* **Input**
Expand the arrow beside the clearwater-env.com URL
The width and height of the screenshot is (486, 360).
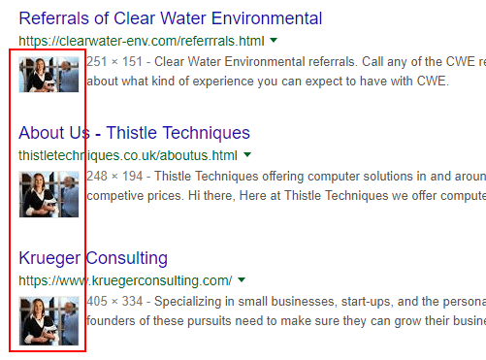(274, 41)
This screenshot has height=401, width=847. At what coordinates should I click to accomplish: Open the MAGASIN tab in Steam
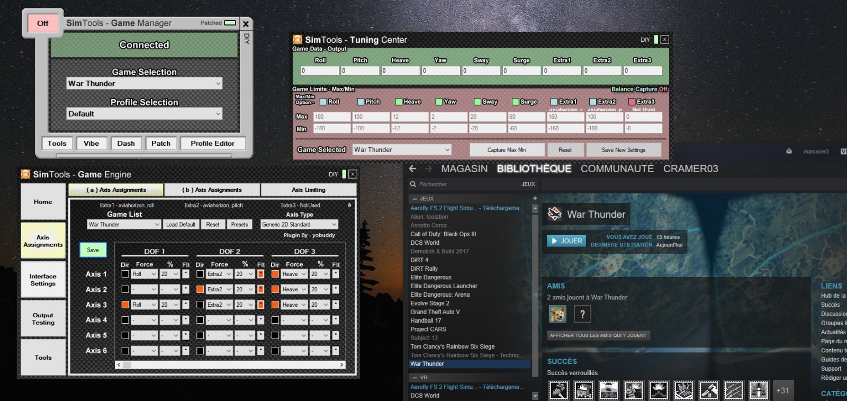(464, 169)
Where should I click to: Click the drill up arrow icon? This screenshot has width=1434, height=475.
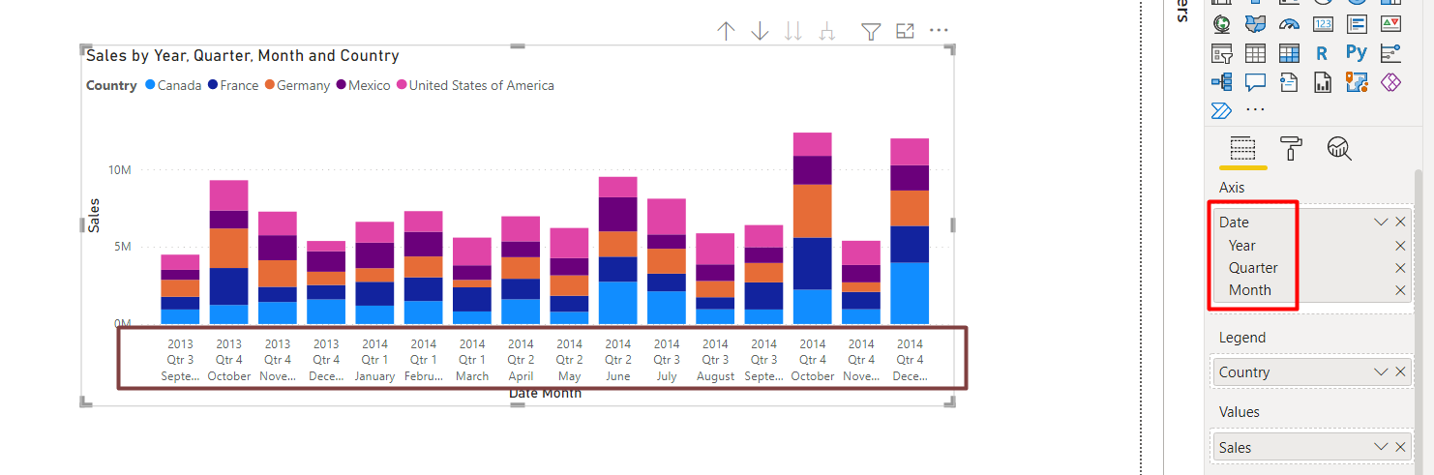click(726, 32)
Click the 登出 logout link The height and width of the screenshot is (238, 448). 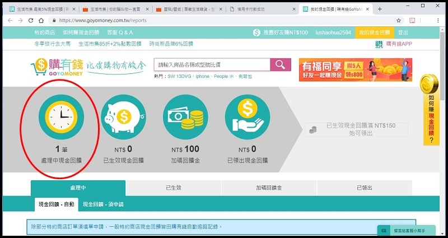(x=403, y=32)
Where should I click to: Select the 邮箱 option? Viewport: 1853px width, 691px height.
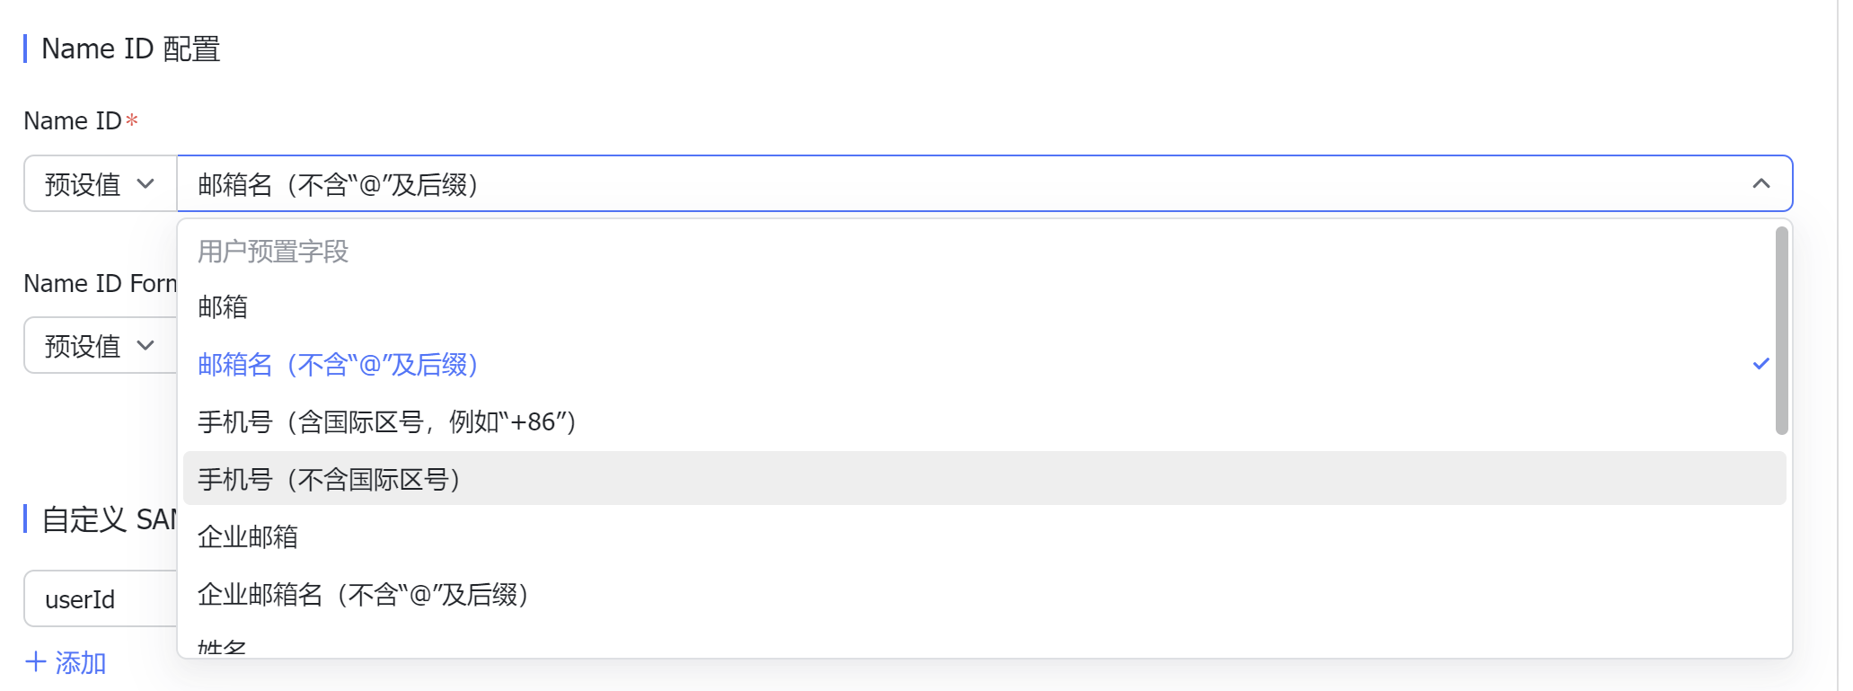pyautogui.click(x=223, y=307)
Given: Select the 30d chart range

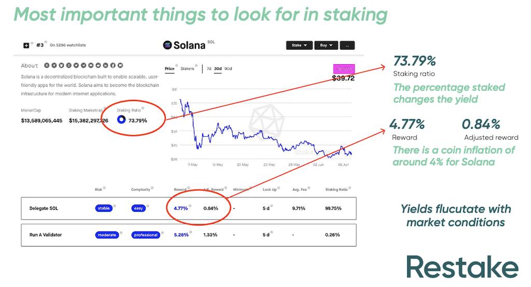Looking at the screenshot, I should 218,68.
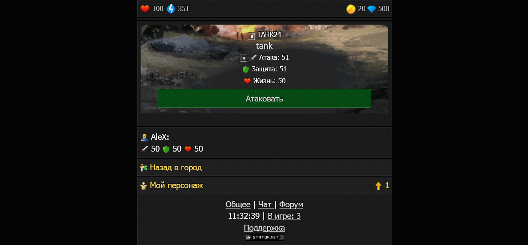Open the Чат link

click(x=265, y=205)
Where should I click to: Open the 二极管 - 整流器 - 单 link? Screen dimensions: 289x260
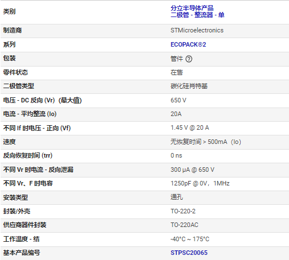[x=197, y=15]
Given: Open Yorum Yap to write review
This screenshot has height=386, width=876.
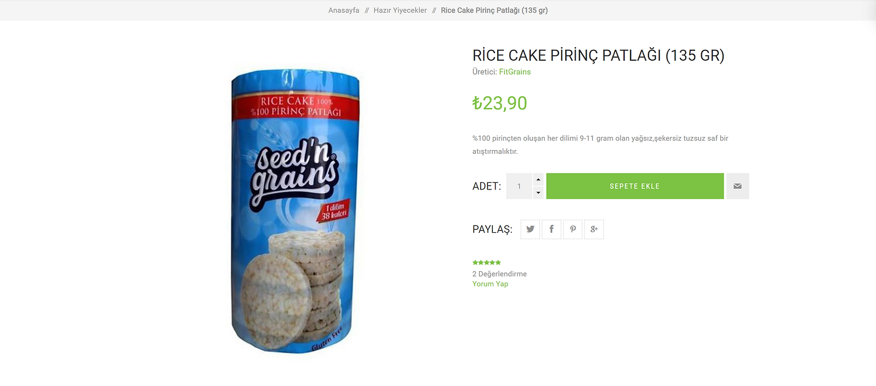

* **Exercise details**
Print, please, exactly the lines from the one holding "Where should I click to: Open" through the final line of the data, both included, while leaving out each picture.

* **Answer section**
Where should I click to: Open the 二极管 - 整流器 - 单 link? Screen dimensions: 289x260
[x=197, y=15]
Given: Open Yorum Yap to write review
This screenshot has height=386, width=876.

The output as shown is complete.